## Lines from a collection
------------------------------

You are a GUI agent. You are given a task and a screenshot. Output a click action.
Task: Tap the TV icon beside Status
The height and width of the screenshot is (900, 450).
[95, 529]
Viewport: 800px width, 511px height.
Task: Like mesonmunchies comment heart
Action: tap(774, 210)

------------------------------

Keep only the lines above that contain the word "screenshot".

## OUTPUT OF THE TASK
You are a GUI agent. You are given a task and a screenshot. Output a click action.
The height and width of the screenshot is (900, 450).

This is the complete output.